Une analyse des experts du Centre d’études des transports pour la Méditerranée (Cetmo).

Persistance de l’informel, réglementation souvent violée, manque de confiance des clients…, le secteur est miné par plusieurs maux.Les opérateurs privés dénoncent les privilèges accordés à la Société nationale de transport et de logistique.

C’est en avril 2010 que les professionnels découvraient la stratégie nationale du transport et de la logistique présentée en grande pompe en marge de la signature du contrat programme. Ambitieuse, certes, la stratégie reste toutefois un dispositif dont le parachèvement prendra plusieurs années tant les défis qui restent à relever pour sa mise en œuvre sont de taille.
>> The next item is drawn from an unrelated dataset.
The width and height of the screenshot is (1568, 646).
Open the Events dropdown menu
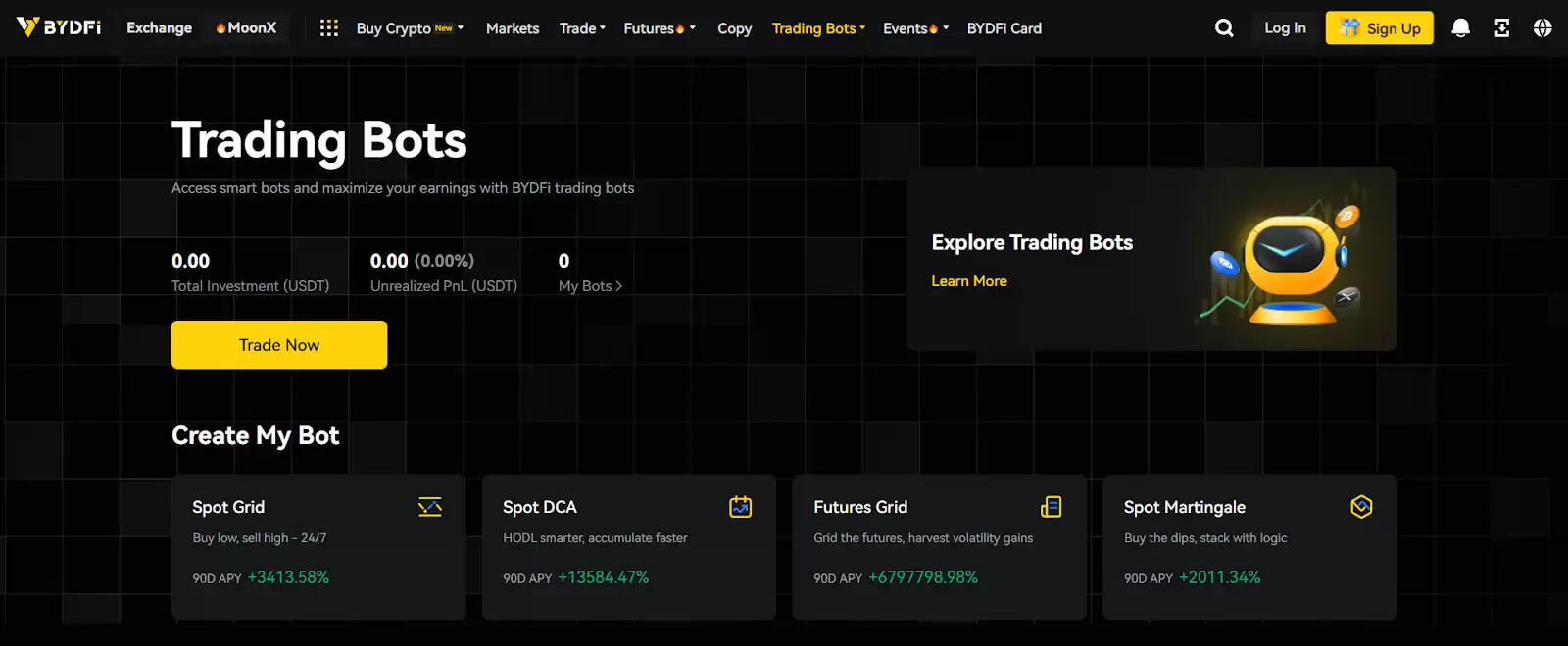(x=915, y=28)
Beaucoup de verrous restent à faire sauter autrement, le contrat programme risque de rester sur du papier. C’est en tout cas, en substance, l’avis qu’émettent aujourd’hui les experts du Centre d’études des transports pour la Méditerranée occidentale (Cetmo) qui viennent de rendre, en octobre 2010, le rapport final d’une étude sur la situation du secteur de la logistique et du transport dans les cinq pays du Maghreb. Manifestement, le Maroc y figure en bonne place au regard des réformes engagées ou déjà réalisées dans les domaines des transports et de la logistique (réforme du transport de marchandises, réforme portuaire, création de zones logistiques, etc.). Pour autant, le rapport du Cetmo relève encore beaucoup de faiblesses, particulièrement dans le transport routier et l’offre de services logistiques. Les experts notent, pour commencer, que «le principal problème qui se pose est l’existence d’un important secteur informel dans les domaines du transport routier et du stockage qui sont les fondements du secteur logistique». Ces deux secteurs, qui sont atomisés, ont une offre de services fragmentée, et, le secteur informel aidant, faussent la concurrence et contribuent à tirer les prix vers le bas, y compris chez les grandes entreprises, qu’elles soient publiques ou privées. En outre, malgré la réforme, on souligne que la réglementation n’est pas vraiment respectée, certaines entreprises dites organisées ayant elles-mêmes recours au secteur informel. Ce qui se traduit par une détérioration des prestations logistiques au niveau interne et au blocage du développement «de la sous-traitance logistique, un facteur crucial pour créer un grand marché logistique» que les pouvoirs publics appellent de leurs vœux.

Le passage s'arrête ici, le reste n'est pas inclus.